Delikan dari Axel sudah mengartikan segalanya.

Karena mobil tiba-tiba berhenti setelah aku melemparkan sepatuku tadi.

“Sudah sampai, Tuan!” kata Billy pas sekali mobilnya berhenti di sebuah cafe.

“Hmm!” Jawab Axel singkat langsung membuka pintu mobil.

Billy ikut turun dan membukakan pintu untukku sambil menyerahkan sepatu yang kulemparkan tadi.

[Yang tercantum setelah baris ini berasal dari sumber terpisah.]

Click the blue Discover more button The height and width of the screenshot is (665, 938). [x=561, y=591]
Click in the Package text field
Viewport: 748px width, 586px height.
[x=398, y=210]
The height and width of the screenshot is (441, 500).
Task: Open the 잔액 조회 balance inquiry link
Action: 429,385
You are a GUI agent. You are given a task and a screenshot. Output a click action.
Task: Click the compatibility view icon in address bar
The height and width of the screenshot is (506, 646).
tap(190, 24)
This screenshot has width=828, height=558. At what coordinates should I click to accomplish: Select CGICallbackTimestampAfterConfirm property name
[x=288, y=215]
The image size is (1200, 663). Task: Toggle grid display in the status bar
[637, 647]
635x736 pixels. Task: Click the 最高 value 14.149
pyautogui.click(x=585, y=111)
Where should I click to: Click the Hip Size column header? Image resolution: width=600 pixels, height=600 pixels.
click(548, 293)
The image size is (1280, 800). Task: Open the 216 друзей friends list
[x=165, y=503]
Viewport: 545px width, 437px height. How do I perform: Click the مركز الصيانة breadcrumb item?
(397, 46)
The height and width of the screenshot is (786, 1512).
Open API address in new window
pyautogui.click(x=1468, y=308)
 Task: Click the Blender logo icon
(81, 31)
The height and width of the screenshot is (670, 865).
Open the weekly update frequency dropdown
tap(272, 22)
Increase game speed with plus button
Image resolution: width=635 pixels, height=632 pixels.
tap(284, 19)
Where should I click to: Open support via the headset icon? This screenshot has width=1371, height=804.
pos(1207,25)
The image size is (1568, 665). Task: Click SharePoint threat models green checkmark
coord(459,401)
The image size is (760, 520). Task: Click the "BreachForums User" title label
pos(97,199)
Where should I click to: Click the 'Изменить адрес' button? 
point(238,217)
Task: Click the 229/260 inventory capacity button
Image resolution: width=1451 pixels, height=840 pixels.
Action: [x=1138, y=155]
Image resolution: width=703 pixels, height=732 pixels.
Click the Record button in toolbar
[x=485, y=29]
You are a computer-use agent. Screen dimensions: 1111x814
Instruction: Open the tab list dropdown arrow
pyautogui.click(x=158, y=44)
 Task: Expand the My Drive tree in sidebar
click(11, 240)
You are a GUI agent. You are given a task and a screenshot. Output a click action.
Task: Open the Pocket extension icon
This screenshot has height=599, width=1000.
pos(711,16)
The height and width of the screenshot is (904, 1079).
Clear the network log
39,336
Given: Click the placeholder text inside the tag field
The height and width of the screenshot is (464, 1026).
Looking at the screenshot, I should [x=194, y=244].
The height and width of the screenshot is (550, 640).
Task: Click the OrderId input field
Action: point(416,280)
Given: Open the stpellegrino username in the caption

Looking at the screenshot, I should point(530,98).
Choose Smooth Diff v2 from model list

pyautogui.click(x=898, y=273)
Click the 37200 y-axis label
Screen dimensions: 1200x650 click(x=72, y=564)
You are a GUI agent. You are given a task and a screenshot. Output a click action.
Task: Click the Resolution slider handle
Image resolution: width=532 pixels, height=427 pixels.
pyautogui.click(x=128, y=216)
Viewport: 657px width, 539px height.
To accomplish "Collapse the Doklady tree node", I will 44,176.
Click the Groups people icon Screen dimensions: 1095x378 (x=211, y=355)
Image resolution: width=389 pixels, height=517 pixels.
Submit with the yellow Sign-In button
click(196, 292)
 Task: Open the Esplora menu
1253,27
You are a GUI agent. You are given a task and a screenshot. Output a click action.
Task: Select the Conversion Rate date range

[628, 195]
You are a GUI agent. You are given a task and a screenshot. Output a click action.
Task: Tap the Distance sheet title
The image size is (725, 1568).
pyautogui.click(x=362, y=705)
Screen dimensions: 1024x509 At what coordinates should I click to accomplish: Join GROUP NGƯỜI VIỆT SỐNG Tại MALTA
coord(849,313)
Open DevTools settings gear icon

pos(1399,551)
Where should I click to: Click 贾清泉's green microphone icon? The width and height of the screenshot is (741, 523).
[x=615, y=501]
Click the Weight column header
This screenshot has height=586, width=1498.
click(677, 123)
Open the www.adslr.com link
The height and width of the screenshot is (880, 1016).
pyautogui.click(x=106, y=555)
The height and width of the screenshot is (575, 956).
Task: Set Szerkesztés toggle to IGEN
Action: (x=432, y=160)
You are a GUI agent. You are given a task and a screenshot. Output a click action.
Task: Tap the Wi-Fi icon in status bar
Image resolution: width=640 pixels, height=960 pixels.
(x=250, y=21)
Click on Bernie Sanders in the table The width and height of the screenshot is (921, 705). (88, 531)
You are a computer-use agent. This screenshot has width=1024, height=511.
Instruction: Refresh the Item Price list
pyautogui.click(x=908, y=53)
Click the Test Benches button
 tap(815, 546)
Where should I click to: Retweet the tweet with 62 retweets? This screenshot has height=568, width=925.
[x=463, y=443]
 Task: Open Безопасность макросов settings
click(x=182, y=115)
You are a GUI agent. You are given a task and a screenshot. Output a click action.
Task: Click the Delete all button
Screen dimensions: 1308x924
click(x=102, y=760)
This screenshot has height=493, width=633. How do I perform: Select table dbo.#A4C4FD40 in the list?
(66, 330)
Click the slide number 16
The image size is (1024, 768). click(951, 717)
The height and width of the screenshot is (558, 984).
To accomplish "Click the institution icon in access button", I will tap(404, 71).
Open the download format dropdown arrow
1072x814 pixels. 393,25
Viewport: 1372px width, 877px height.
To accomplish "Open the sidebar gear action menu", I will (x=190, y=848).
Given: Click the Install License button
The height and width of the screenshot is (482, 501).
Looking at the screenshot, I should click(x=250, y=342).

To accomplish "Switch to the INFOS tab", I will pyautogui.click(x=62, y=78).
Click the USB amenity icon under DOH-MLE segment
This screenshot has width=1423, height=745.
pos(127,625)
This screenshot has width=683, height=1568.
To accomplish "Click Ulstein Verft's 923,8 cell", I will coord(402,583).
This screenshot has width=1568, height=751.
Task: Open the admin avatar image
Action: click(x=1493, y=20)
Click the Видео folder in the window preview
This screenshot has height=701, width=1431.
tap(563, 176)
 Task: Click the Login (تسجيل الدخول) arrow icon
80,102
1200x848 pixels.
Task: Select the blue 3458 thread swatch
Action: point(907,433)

“Jaga bicaramu, dia itu temanku. Kamu berkata seperti itu sama saja dengan mengejekku!” amukku cemberut masih bersitegang dengan Billy.

“Axel, akhirnya kamu datang juga. Aku senang sekali kamu mengajakku kesini,” radar telingaku tiba-tiba bergerak pada suara seorang wanita.

Aku dengan jelas dia memanggil Axel dengan sangat mesra. Aku segera berbalik dan melihat seorang wanita bergaun merah tersenyum sumringah menyambut Axel turun dari mobil.

“Apa maksudnya? Dia mengajakku sarapan di luar hanya untuk menunjukkan wanita sok cantik ini padaku,” batinku mencibir kecut.

Meski Axel gak membalas sambutan dia, aku melihat gestur tubuhnya gak memberikan penolakan.

Aku membanting pintu mobil dengan kesal dan mendorong Billy. Segera berlari ke hadapan mereka.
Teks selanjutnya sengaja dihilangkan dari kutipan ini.